Screen grounding items:

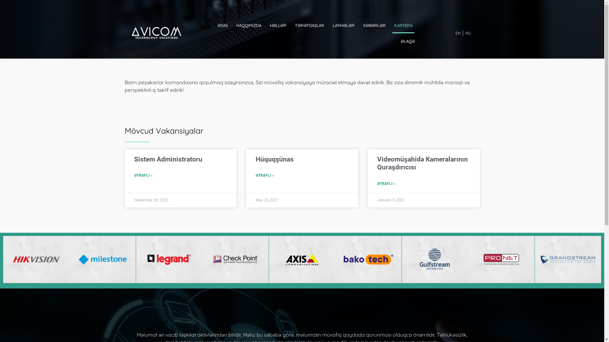 The image size is (609, 342). What do you see at coordinates (248, 25) in the screenshot?
I see `'HAQQIMIZDA'` at bounding box center [248, 25].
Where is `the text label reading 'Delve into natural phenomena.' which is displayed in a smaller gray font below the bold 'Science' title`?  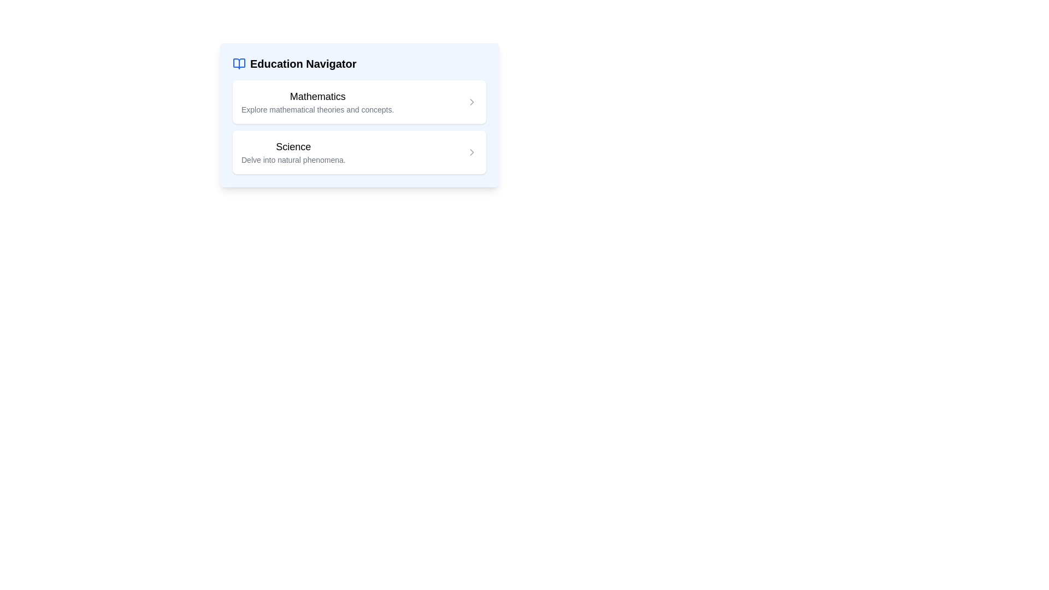 the text label reading 'Delve into natural phenomena.' which is displayed in a smaller gray font below the bold 'Science' title is located at coordinates (293, 160).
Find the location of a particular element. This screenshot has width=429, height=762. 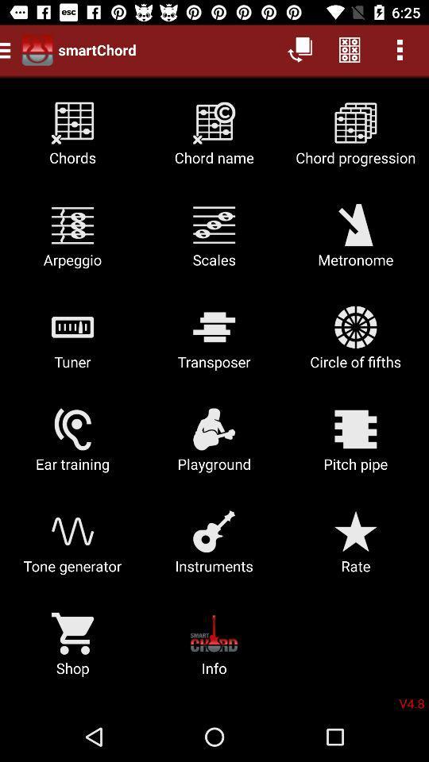

icon below the playground icon is located at coordinates (355, 548).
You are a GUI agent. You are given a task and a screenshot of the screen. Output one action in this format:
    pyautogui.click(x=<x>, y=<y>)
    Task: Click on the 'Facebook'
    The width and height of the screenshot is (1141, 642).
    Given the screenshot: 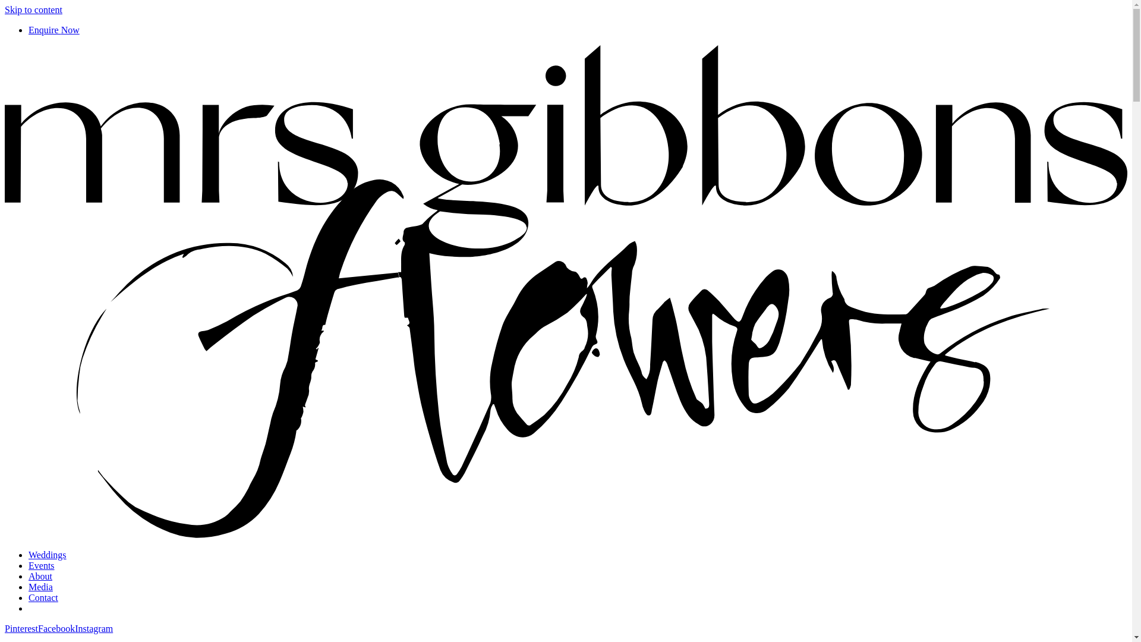 What is the action you would take?
    pyautogui.click(x=56, y=628)
    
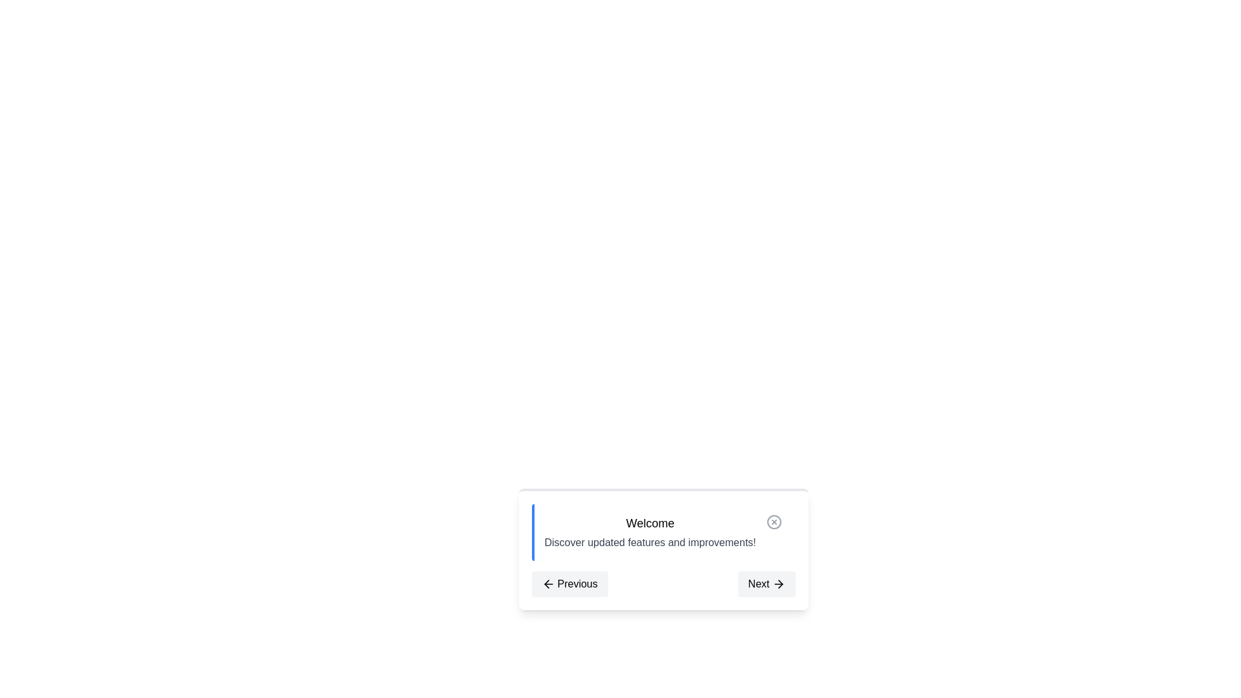  I want to click on the second button located in the lower part of the card, to the right of the 'Previous' button, so click(766, 584).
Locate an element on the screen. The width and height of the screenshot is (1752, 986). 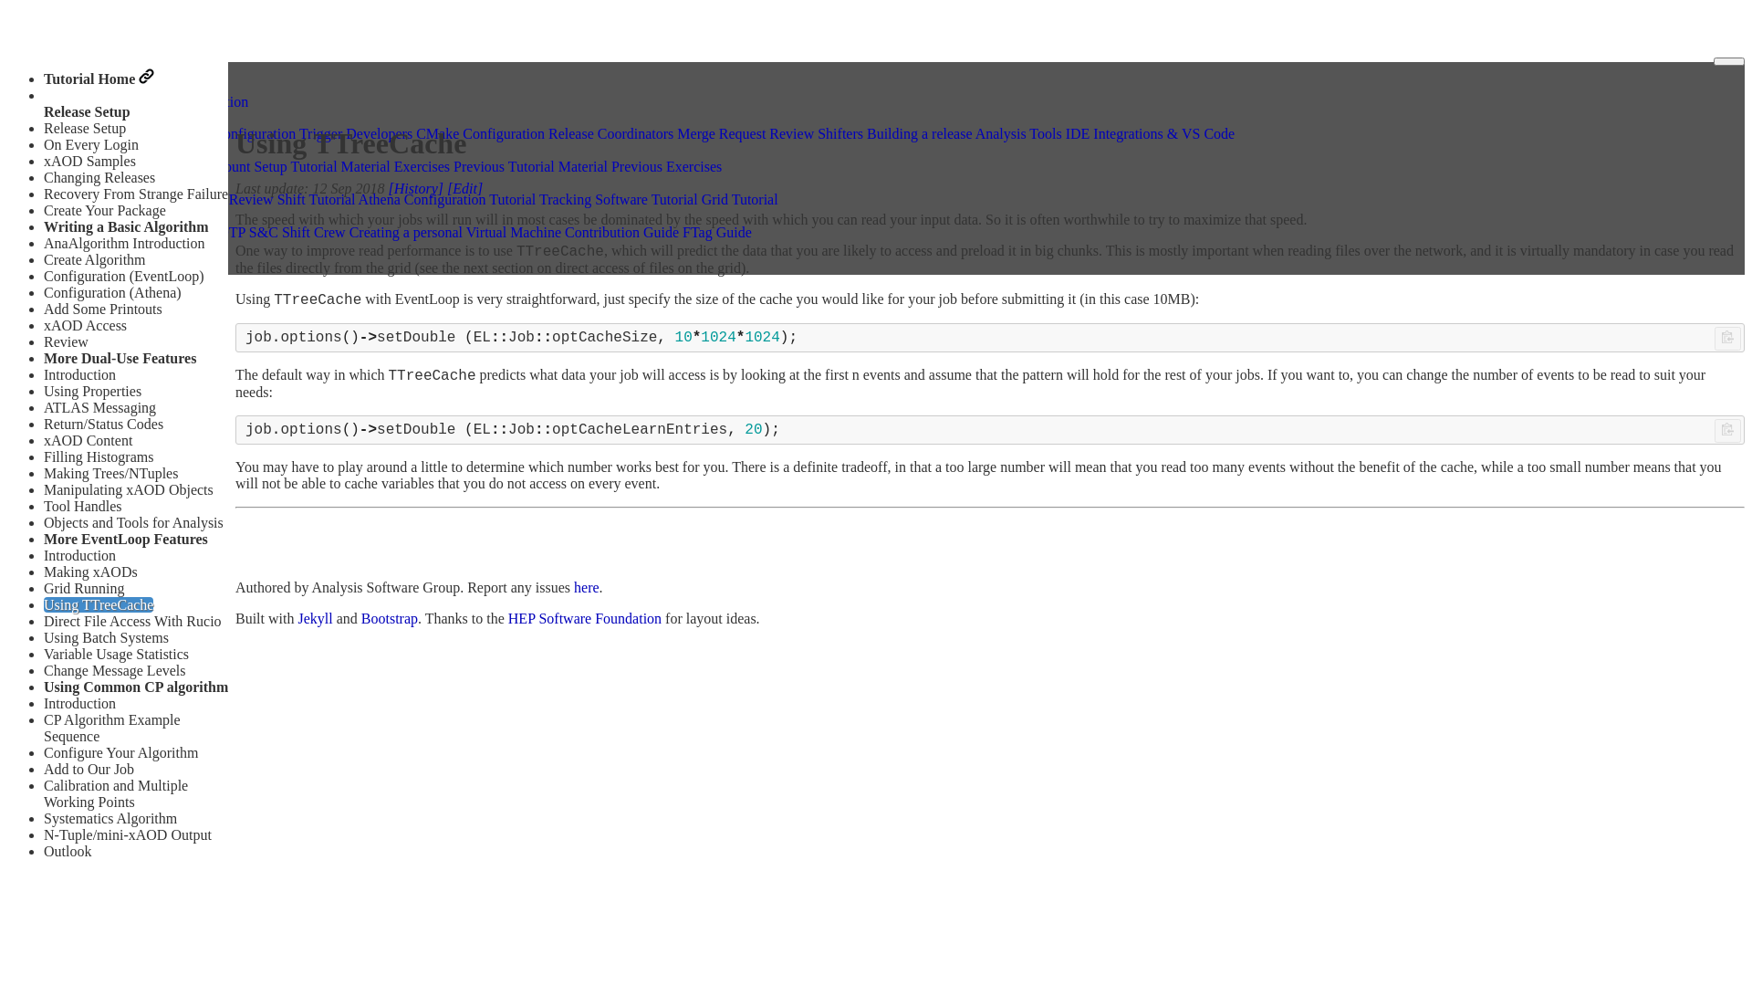
'Using TTreeCache' is located at coordinates (97, 604).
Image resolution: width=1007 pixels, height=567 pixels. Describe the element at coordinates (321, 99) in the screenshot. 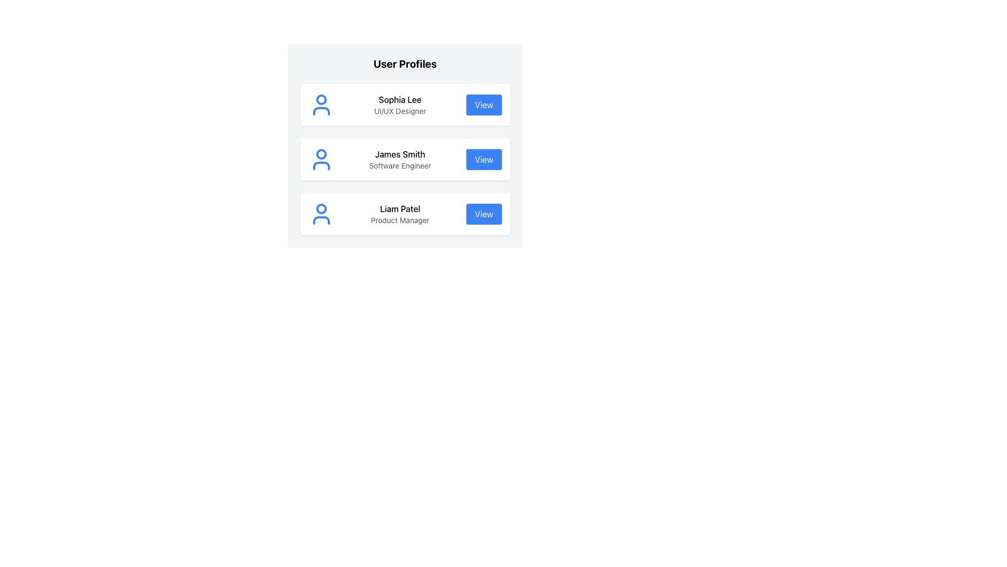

__What you should do__
Format the lines from the one containing "Locate an element" through the end of the items as a numbered list, omitting any blank lines and leaving the pictures out of your answer.

__Task answer__
1. Locate an element on the screen. The width and height of the screenshot is (1752, 986). 
2. 'Using TTreeCache' is located at coordinates (97, 604).
3. Image resolution: width=1007 pixels, height=567 pixels. Describe the element at coordinates (321, 99) in the screenshot. 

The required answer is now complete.